Records from a dataset

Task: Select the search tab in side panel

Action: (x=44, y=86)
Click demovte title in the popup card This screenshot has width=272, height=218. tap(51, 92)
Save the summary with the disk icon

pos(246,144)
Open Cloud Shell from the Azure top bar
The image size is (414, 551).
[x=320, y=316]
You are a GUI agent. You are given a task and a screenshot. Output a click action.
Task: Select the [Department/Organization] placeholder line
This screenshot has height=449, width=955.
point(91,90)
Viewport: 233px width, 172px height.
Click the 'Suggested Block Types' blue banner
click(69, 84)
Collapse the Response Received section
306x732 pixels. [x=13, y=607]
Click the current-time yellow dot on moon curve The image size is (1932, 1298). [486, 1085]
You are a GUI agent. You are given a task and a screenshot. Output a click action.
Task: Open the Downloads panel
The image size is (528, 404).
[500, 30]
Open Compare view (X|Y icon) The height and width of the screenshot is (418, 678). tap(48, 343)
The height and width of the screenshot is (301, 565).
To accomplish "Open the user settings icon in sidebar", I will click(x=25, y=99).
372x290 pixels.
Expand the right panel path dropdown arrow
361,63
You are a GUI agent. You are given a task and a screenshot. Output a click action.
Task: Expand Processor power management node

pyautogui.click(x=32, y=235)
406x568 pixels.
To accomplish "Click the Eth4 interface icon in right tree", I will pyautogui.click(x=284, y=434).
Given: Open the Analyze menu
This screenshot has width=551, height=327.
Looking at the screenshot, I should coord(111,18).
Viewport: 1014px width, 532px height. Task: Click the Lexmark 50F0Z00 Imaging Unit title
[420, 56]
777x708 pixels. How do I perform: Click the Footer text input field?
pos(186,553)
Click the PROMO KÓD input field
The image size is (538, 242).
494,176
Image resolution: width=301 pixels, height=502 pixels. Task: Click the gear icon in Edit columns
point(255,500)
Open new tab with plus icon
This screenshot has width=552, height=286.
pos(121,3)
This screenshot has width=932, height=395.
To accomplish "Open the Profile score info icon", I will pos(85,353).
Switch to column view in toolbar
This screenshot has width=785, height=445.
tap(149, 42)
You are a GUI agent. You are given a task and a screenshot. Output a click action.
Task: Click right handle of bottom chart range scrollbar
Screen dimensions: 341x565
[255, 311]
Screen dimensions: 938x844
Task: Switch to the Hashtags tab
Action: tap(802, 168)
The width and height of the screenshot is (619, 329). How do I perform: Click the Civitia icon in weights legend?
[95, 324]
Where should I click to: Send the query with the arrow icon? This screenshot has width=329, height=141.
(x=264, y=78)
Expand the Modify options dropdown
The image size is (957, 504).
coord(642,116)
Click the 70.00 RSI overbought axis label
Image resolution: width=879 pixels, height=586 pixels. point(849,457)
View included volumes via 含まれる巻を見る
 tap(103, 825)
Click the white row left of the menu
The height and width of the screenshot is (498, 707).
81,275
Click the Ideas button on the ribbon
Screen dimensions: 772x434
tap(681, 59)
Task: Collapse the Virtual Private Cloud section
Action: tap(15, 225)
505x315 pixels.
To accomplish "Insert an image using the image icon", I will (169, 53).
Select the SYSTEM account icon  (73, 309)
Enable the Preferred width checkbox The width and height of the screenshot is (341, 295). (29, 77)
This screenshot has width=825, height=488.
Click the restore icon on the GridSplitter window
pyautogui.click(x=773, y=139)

● **Problem requirements**
Please return every line in the rows above that contains the string "input".

● **Task result**
777x708 pixels. How do I perform: Click the Footer text input field?
Click the PROMO KÓD input field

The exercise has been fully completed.